As it happens, I was looking at this again recently… I have a bunch of patches that are meant to make this extension more useful by allowing frontends to make better use of their own opaque types, and I’m meaning to get back around to those.
Those patches are mostly needed because custom extension types are not usable in e.g. alloca by default.
Apart from that, the extension types are working quite well from what I could see in my experiments, though I’ve only used them in a frontend context so far (no instruction selection).
The types are currently being used for the svcount type in AArch64 and the SPIR-V builtin types. In both cases, these are being mapped from custom Clang builtin types and to custom MVT types in the LLVM code-gen.
• Instruction selection. DAG or GISel.
The LLVM backend is not my forte, but this seems to be working currently, although it is reliant on actually adding necessary type plumbing.
• Middle-end optimizations. I think we should disable a lot of optimizations on opaque types I think.
Because opaque types can appear in so few contexts, there’s not a lot of optimizations that could even be attempted on them in the first place.
• Front-end(builtins/intrinsics) presentations.
You would need to construct your own custom Clang types to map to the opaque types, and I’m rusty on the way Clang handles builtins. But again, this has been successfully used for some existing types already, so if you do the plumbing correctly, there doesn’t seem to be any issues.
@jcranmer, thank you for your excellent work on Target extensions. I’ve successfully utilized them in Clang, MLIR, and LLVM for fp8, and they seem ideally suited for use with intrinsics.
While the benefits of using target extensions for this purpose are clear, I’m curious about alternative approaches, such as using integer types (i.e i8) to represent fp8 as demonstrated in int_amdgcn_wmma_f32_16x16x16_fp8_fp8. Could you or others (@tschuett / @nikic ) share insights on the potential advantages or pitfalls of this method? Specifically, I wonder if using target extensions to treat specialized data types like fp8 as opaque types might simplify their management and reduce the risk of errors. Is my understanding correct, or are there other considerations I should be aware of?
There are, I think, two main factors that control the decision to use
target extension types over existing types to work with intrinsics.

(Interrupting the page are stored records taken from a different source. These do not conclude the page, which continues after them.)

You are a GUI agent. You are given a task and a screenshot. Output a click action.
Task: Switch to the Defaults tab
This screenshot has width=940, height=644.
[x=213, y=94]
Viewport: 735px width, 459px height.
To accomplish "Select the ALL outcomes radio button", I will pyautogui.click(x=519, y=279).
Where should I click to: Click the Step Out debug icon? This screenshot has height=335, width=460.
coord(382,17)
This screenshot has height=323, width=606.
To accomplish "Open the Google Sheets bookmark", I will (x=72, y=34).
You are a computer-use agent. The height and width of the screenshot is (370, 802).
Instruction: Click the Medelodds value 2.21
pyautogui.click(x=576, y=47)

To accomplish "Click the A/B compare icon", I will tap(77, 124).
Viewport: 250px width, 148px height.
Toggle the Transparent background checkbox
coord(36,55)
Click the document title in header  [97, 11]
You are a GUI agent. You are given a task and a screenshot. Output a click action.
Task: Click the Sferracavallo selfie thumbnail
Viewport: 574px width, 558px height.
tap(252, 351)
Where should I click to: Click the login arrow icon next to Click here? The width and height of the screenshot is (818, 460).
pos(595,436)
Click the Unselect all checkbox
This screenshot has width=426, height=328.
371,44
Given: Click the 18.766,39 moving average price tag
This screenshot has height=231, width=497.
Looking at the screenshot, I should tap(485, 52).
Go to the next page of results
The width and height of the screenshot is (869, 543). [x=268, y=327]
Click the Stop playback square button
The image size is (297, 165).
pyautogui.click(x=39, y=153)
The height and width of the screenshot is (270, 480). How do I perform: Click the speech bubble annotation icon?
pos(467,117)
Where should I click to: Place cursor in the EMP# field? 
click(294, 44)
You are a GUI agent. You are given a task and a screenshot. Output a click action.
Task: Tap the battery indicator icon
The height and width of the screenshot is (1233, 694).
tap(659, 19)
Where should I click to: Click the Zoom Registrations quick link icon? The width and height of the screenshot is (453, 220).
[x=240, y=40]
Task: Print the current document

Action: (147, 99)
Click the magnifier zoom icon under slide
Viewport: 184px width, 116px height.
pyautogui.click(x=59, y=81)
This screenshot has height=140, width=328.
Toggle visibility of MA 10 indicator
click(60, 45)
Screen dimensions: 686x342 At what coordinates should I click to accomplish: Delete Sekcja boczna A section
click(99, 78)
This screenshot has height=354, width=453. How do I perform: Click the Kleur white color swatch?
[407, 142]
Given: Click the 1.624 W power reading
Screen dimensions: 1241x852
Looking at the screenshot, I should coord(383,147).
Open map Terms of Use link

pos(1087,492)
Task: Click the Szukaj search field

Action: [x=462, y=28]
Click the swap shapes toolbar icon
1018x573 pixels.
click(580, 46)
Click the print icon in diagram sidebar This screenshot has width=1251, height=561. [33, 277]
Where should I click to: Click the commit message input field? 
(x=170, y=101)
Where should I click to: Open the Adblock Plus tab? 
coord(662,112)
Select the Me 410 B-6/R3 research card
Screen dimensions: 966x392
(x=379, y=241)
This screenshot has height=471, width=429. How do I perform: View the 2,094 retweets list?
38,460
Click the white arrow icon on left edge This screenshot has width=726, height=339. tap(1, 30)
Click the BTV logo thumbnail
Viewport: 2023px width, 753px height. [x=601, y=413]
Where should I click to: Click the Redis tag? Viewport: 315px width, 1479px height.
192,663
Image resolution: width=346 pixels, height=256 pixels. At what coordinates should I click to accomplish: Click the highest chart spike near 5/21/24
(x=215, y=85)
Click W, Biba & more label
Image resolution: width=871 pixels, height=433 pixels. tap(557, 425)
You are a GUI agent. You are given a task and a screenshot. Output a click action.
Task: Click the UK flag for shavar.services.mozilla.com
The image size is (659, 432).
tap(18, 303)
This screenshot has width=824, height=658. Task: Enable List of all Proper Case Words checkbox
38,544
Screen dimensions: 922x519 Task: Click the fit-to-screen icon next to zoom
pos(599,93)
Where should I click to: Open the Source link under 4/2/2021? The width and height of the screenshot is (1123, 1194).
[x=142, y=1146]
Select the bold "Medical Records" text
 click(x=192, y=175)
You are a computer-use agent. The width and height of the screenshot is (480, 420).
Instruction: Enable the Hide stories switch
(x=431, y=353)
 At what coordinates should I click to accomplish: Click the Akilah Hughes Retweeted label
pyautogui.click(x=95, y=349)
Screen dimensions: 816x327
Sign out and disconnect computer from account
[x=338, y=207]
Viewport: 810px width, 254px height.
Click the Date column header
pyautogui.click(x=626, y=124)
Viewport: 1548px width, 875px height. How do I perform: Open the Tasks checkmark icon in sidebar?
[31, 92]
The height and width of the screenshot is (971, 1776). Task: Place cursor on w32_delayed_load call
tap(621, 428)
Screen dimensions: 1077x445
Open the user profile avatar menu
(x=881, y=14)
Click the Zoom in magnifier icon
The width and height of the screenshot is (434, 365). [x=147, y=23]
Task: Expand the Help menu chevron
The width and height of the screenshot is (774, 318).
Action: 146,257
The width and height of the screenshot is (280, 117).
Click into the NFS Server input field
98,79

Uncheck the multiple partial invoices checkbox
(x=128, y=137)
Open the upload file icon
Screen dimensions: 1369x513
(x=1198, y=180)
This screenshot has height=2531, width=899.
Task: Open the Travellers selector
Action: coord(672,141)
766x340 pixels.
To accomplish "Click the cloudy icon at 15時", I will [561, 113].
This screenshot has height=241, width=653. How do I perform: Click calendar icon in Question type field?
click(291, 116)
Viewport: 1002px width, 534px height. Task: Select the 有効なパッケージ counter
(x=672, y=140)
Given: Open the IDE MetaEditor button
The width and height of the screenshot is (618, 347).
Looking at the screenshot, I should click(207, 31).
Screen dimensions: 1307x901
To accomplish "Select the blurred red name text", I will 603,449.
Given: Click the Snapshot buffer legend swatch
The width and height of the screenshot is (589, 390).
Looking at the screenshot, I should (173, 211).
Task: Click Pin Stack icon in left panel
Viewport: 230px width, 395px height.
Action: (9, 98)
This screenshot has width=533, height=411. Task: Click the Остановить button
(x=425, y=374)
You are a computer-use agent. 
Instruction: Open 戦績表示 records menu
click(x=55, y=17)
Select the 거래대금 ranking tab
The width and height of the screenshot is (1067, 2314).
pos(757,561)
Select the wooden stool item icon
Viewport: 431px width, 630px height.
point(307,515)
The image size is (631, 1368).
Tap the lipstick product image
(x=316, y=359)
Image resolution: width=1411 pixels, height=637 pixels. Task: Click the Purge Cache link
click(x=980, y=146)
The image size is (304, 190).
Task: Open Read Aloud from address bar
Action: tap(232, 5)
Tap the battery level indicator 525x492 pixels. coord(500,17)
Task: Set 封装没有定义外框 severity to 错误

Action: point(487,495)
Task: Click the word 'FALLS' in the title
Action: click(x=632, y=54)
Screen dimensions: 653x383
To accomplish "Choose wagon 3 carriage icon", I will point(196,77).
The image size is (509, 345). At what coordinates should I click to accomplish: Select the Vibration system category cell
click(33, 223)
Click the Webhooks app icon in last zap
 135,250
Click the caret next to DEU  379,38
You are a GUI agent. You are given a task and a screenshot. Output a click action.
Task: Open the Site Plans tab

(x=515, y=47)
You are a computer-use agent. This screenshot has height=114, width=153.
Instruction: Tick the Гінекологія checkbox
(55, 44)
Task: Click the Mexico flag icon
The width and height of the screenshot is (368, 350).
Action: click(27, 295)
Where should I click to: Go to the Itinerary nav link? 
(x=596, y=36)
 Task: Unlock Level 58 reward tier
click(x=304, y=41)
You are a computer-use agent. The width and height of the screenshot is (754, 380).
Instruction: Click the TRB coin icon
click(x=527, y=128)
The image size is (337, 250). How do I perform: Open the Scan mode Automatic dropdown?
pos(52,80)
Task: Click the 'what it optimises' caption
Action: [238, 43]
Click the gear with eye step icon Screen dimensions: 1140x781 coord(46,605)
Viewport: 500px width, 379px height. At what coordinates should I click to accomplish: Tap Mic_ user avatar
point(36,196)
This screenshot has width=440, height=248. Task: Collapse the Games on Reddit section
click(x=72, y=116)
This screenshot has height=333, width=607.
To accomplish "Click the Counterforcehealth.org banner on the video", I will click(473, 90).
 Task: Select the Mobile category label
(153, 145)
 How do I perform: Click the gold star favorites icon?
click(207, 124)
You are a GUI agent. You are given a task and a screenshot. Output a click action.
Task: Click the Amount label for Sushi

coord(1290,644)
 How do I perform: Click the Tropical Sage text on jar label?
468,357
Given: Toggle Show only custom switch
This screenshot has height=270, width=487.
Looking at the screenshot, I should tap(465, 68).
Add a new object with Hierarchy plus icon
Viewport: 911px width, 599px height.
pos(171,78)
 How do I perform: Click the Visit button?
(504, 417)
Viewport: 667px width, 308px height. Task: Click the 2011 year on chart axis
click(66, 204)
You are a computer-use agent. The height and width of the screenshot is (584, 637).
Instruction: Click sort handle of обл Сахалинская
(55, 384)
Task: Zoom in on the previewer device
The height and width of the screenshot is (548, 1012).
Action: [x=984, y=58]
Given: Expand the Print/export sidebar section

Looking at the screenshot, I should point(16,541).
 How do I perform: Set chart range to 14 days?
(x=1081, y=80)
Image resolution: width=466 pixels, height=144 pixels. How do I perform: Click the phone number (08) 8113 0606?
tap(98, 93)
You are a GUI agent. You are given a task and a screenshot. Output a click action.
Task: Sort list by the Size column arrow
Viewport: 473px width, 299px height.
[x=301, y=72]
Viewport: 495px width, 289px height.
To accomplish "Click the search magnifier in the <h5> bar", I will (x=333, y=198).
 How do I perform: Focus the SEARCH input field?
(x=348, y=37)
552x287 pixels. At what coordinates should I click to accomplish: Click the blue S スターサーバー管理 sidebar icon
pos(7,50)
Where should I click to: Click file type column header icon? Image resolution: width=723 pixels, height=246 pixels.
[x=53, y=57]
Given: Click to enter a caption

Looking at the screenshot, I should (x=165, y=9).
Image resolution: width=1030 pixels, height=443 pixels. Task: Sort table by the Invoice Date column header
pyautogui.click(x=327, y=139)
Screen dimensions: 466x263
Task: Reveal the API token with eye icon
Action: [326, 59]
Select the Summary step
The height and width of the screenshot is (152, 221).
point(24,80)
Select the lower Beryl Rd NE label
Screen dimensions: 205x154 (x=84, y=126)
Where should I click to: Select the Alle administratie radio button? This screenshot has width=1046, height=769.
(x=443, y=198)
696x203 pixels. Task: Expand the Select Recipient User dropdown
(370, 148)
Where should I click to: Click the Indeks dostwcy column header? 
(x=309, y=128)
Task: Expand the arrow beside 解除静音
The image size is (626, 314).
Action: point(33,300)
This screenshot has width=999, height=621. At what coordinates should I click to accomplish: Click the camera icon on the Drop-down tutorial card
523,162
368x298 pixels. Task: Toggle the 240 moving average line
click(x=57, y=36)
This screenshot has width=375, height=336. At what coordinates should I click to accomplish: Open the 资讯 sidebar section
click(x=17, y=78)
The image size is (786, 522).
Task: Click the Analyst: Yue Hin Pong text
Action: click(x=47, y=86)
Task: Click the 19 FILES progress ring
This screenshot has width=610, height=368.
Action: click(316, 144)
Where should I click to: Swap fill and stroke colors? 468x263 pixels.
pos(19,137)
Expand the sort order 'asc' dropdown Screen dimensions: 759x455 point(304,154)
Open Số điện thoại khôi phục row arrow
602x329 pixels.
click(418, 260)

The first factor is register allocation. Types are used to indicate
which register bank a value will be stored in, so if you have to
allocate fp8 values to different register banks from i8, that would
be a good reason to not use i8 for that type. From my understanding, fp8 is largely going to be relevant only in vectorized fashion, and
vectors of floating-point and vectors of integers are generally the same
register bank anyways.
The other factor is whether or not serendipitous optimizations on the
underlying type are going to affect the ability of the code to work
properly. You might get things like load widening that coalesces several
adjacent loads into an i64 load or stuff like that, so if you’re
dependent on being able to do dataflow analysis to remap all the
relevant i8 operations back into fp8 operations, you might want to
go to target extension types to prevent these optimizations from kicking
in in the first place.
I have a question about the intended use of the HasZeroInit and CanBeGlobal properties of target extension types. As implemented, they seem to apply only to the type itself:
@t = global target("spirv.Image") zeroinitializer
error: invalid type for null constant
but they do not apply to aggregates containing a target extension type:
@s = global {target("spirv.Image")} zeroinitializer
@a = global [1 x target("spirv.Image")] zeroinitializer
(no error)
Is this just an oversight? I think it would make more sense if HasZeroInit and CanBeGlobal applied to any aggregate containing the target extension type. I’d also like to add a new CanBeLocal (or CanBeAlloca) property controlling whether the type can be used in an alloca instruction.